**WHAT NEEDS TO BE DONE**
Return each line of the records below that contains the word "Task".

**RAW RECORDS**
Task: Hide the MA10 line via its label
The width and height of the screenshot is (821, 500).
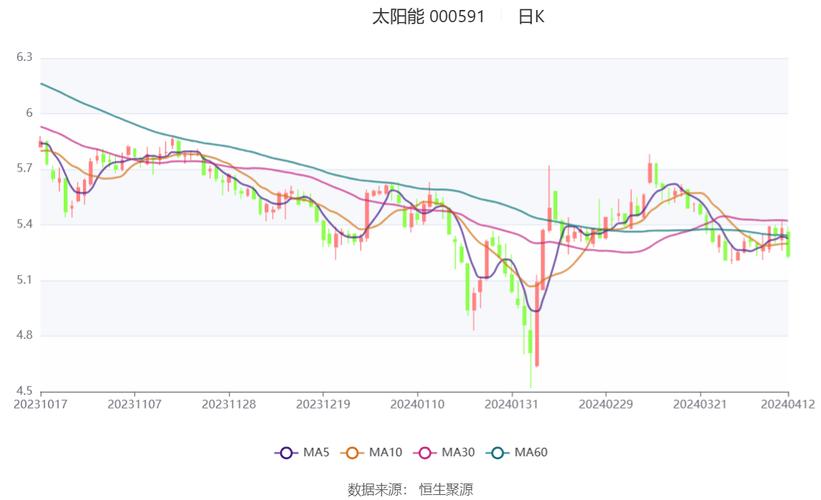Action: click(x=385, y=452)
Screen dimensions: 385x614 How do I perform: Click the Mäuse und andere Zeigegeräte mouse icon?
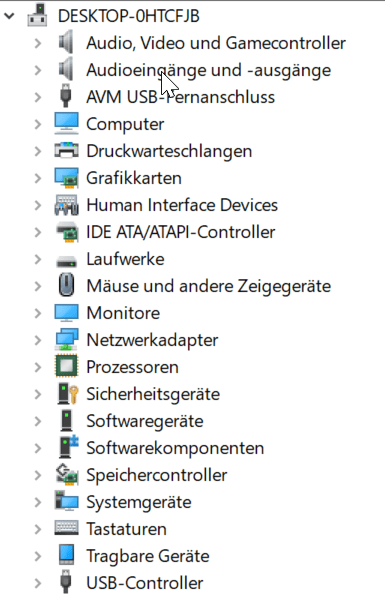click(x=66, y=285)
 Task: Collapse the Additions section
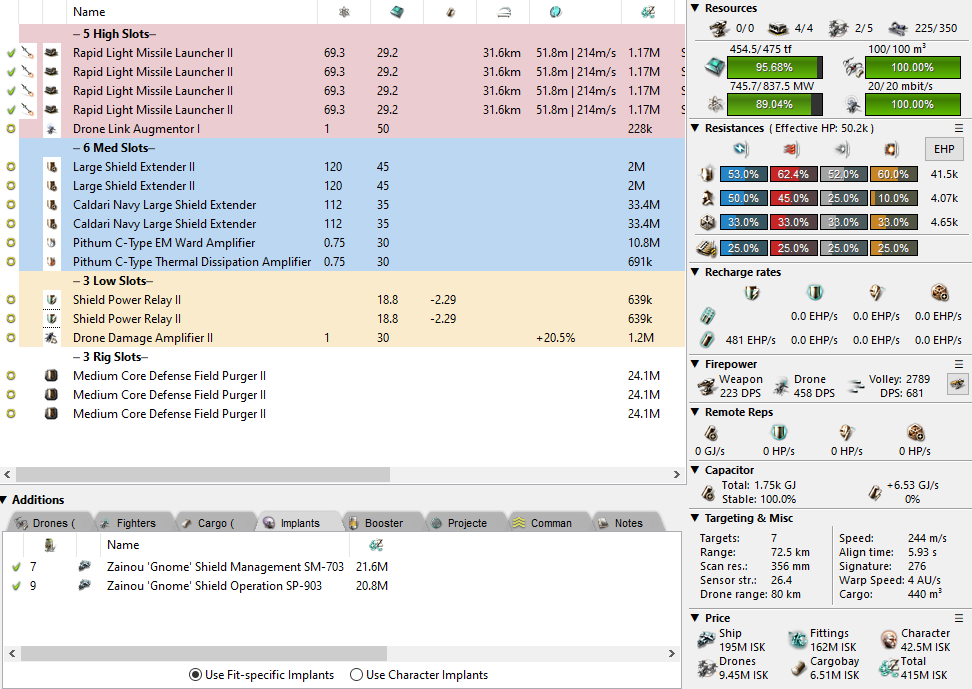click(x=6, y=500)
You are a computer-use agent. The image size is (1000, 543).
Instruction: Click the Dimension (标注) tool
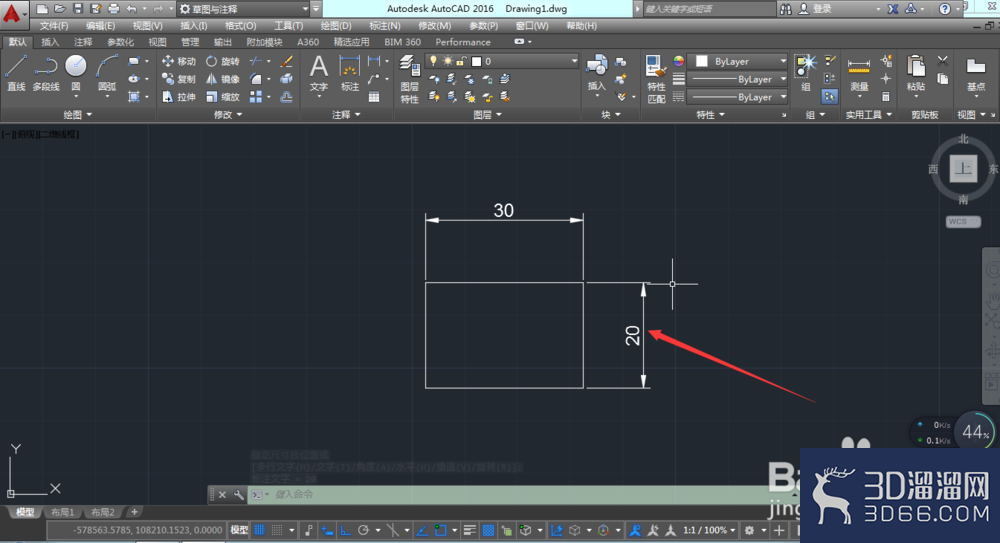point(349,73)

**RESPONSE TO THE EXERCISE**
Task: Hide the MA10 line via its label
 Task: Collapse the Additions section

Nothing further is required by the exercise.